Benton County follows the state statute and requires a $100 application fee.
In Bentonville, only one vendor, Rainbow Fireworks on South Walton Boulevard, operates within the city. That’s because the tent set up shop before the city’s ordinance banning fireworks sales was adopted in 1983 and it was grandfathered in, said Curtis Sharp, deputy fire chief. That vendor still has to have liability insurance, a permit from the city, a license from the state and a fire inspection before he opens, Sharp said.
“If they stop or they move, then they’re done and we’ll have zero,” Sharp said. “But, there’s a big process to go through.”
As of Thursday, Fayetteville approved 20 permits to sell fireworks in the city. Springdale approved 24. Benton County had 23 and Washington County had nine fireworks vendors operating, although a county-specific permit is not required, according to officials in those municipalities.
Fayetteville has allowed fireworks sales since 2010, although the ordinance has changed back and forth during previous years. Springdale has allowed sales since 2003. Rogers started allowing fireworks sales this year, but no vendors applied, said Ben Cline, city spokesman.

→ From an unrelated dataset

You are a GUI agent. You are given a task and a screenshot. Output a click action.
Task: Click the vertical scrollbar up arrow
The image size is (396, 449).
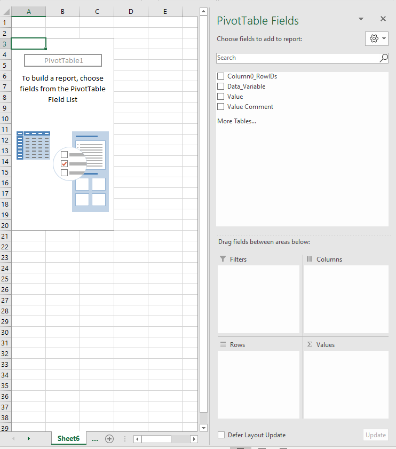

“It is a possibility but no one took us up on it this year,” Cline said.
Shun Turner, a Rogers resident, said he likes to go to a stand in Lowell but this year joined his twin sister, Shana, at the Fireworks City tent outside Fayetteville. The two usually get fireworks last minute, as in going to get them in between grilling things on July 4, but wanted to have more time to spend with family on the holiday.
“We’re being proactive I guess this year,” he said.
Tessa Evans and sons Sladen Evans, 4, and Jordan Evans, 8, of Centerton shop for fireworks Friday at the Centerton Fraternal Order of Police fireworks stand in Centerton. In its second year, the stand raises money for the Fraternal Order of Police to hold community events and support officers in the Centerton Police Department.
Jordan Overton (left) and Caleb Anitin, 7, both volunteers with the University of Arkansas Chi Alpha Campus Ministries, stock fireworks Monday at the Chi Alpha fireworks stand in the parking lot of Lokomotion Family Fun Park in Fayetteville.